[PATCH RFC v15 00/30] Drivers for Gunyah hypervisor

From: Elliot Berman
Date: Fri Dec 15 2023 - 19:22:56 EST


Hello all,

There is significant architecture change in the latest version to
support demand paging. Demand paging allows Linux to provide memory to
the guest when it wants -- only when guest tries to access the memory.
I wanted to post a version to collect some early feedback.

In particular, our implementation of guestmemfd is similar to KVM's
guest memfd: I'm curious to get community's thoughts on how (if at all)
to refactor both to share the common, generic bits. In particular, the
primary difference I see between KVM and Gunyah's implementation is how
we determine whether a page can be mapped to userspace, so I think there
is strong case here to share at least some of the implementation.
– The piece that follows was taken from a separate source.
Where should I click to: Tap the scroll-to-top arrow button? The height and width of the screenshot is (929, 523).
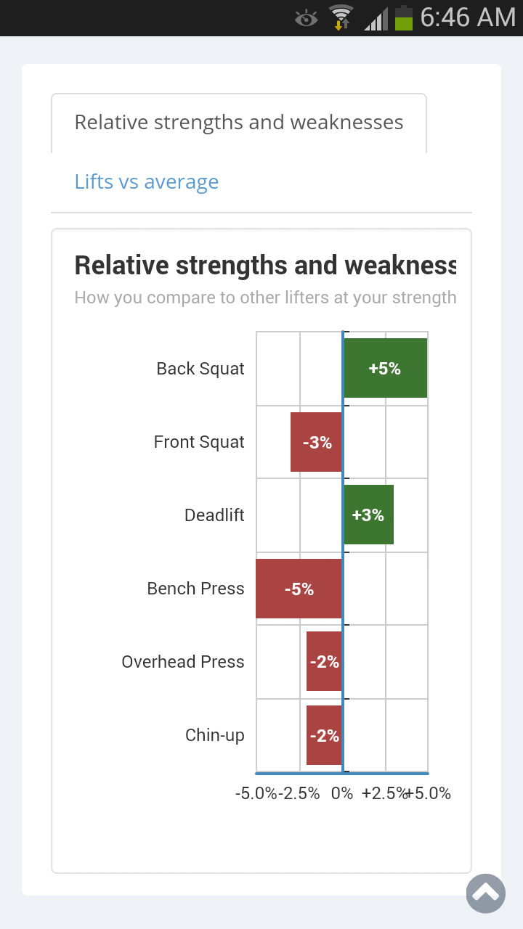click(486, 893)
Also, I wanted to get any feedback if how folios are tracked for a
virtual machine seems correct: folios are initially allocated using
the filemap associated with the guest memfd. When guest tries to access
them, I use a maple tree to track folios that have been shares: the
indices are guest frame number and values are folio pointers. The
folio's ->private field is used to note whether the folio is available
to be mapped by Linux.

Some areas that still need testing/work is multi-threading and memory
reclaim while VM is running; the important bits are present in the
implementation and design, but not fully tested. The series is
capable of booting a Linux virtual machine, so while some areas aren't
finished, it is fairly complete.
-

Gunyah is a Type-1 hypervisor independent of any high-level OS kernel,
and runs in a higher CPU privilege level. It does not depend on any
lower-privileged OS kernel/code for its core functionality. This
increases its security and can support a much smaller trusted computing
base than a Type-2 hypervisor. Gunyah is designed for isolated virtual
machine use cases and to support launching trusted+isolated virtual
machines from a relatively less trusted host virtual machine.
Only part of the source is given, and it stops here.